Under Frye's leadership, Vickers improved to finish 19th in points in 2008. Frye was named NASCAR Executive of the Year by ESPN and the Kansas City Star. In 2009, Vickers scored the first Cup Series win for the team at Michigan International Speedway and made the NASCAR playoffs, finishing 12th in points. For the 2011 season, Kasey Kahne became a full-time driver for the team, driving car No. 4 (formerly No. 82), and Vickers returned to drive the No. 83 car. On June 20, 2011, the Associated Press reported that Red Bull was planning to leave NASCAR at the end of the season. The team's on-track struggles, combined with a lackluster outreach to the 18–34 demographic, forced their departure. Despite this, Kahne scored the team's final victory at the November race at Phoenix, while Vickers struggled for most of the year, resulting in a 25th-place points finish. Kahne finished the season in 14th.

For 2012, Frye joined Hendrick Motorsports as an executive on business development.

== IndyCar ==
In November 2013, Frye became the chief revenue officer of Hulman Motorsports, which comprised the IndyCar Series and the Indianapolis Motor Speedway. Two years later, he was named as IndyCar President of competition and operations. In December 2018, he was promoted to President of IndyCar. Under his leadership, Frye oversaw the elimination of manufacture-specific aerokits in 2018, the introduction of a driver-protecting aeroscreen in 2020, and the introduction of hybrid technology in 2024.

In February 2025, Frye left IndyCar after 10 years with the organization.
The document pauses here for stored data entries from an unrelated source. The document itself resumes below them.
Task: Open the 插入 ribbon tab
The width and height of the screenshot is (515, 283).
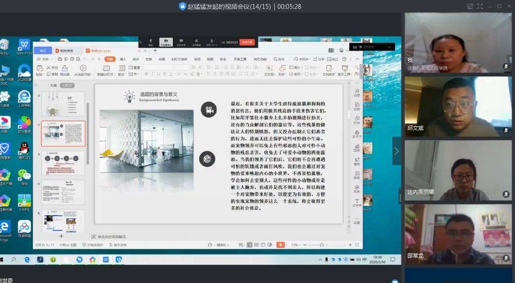Action: click(x=123, y=59)
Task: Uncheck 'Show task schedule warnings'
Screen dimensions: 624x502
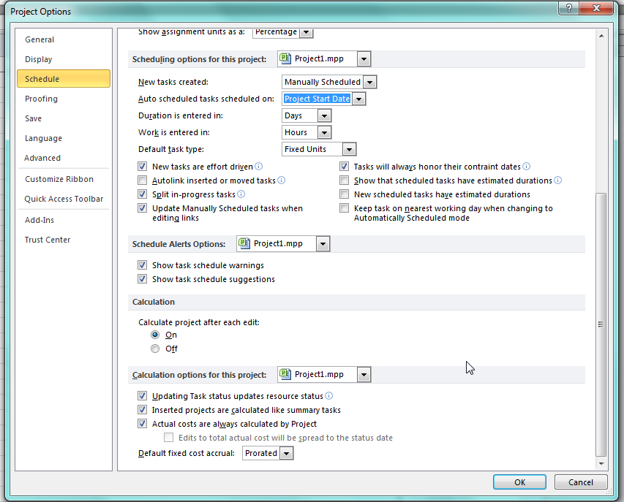Action: (x=143, y=265)

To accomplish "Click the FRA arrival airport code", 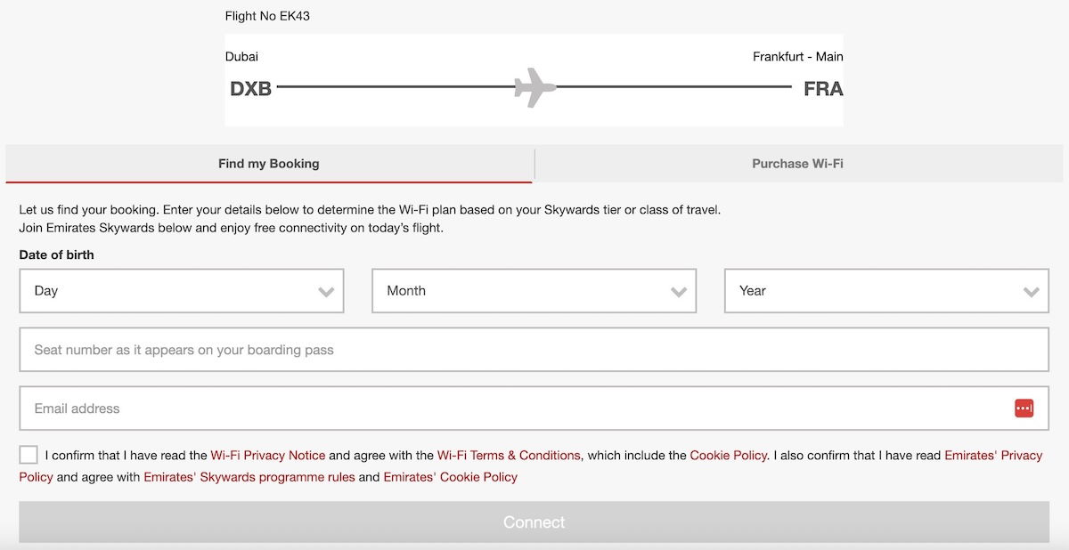I will tap(822, 89).
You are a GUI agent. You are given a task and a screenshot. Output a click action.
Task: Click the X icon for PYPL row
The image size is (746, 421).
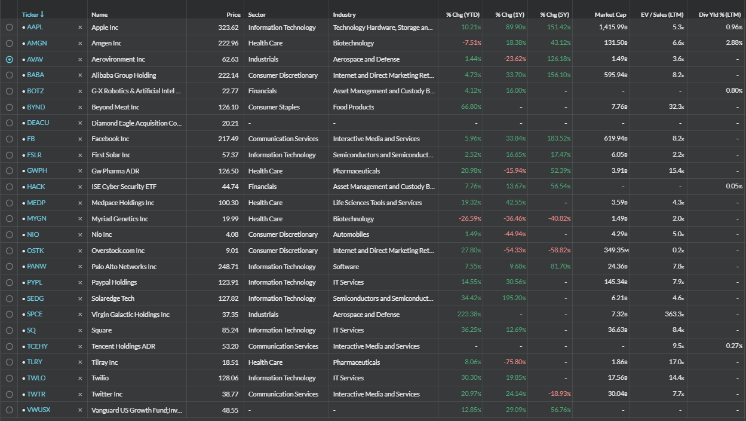pyautogui.click(x=80, y=282)
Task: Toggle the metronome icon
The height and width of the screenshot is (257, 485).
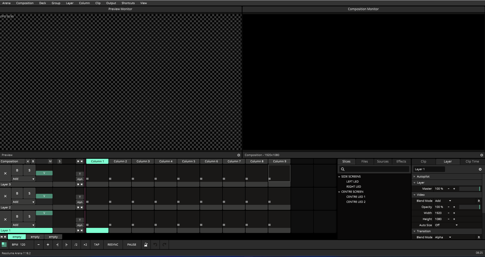Action: point(146,245)
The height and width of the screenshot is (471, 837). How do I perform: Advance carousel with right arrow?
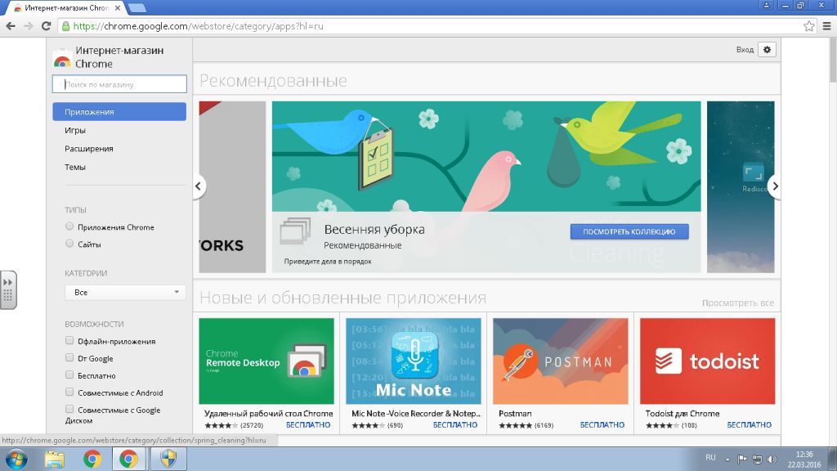click(x=775, y=186)
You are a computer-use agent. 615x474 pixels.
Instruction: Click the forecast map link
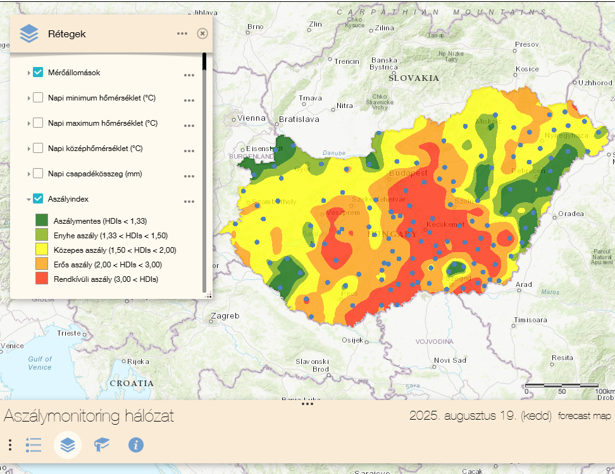click(585, 416)

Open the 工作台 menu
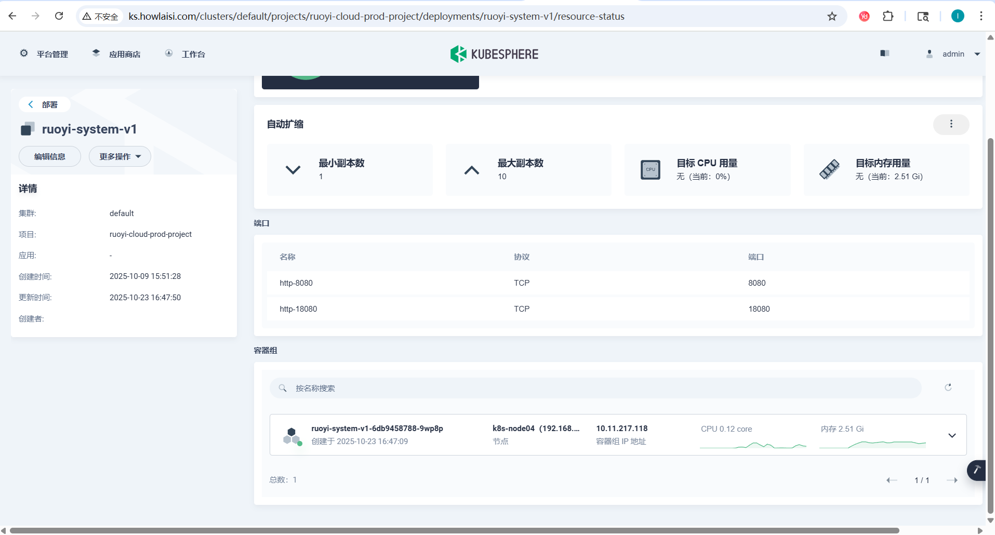pos(185,54)
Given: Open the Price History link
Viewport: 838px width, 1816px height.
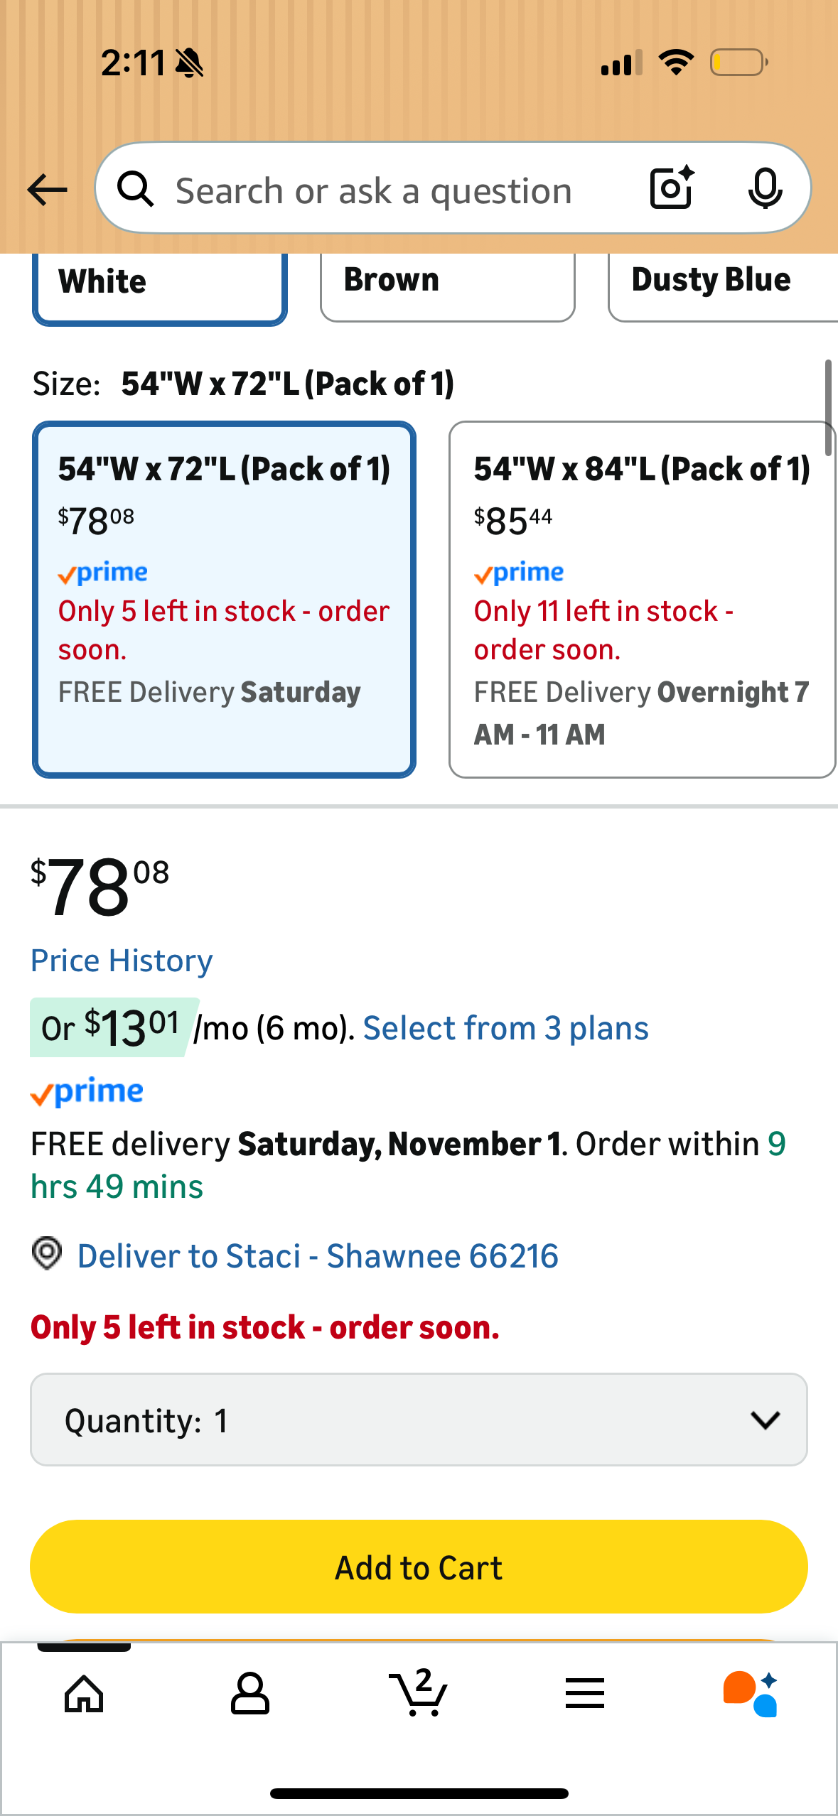Looking at the screenshot, I should tap(122, 961).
==Rahal Letterman Lanigan Racing==
On April 1, 2025, Frye was announced as the president of IndyCar and IMSA team Rahal Letterman Lanigan Racing.

== Personal life ==
Frye is married to his wife, Danielle. Danielle has an extensive background in motorsports, having worked as a publicist for Bill Elliott and Dale Jarrett in the 1990s. She currently serves as director of USAC's quarter-midget circuit, which partnered with NASCAR to create the NASCAR Youth Series. The couple has two daughters.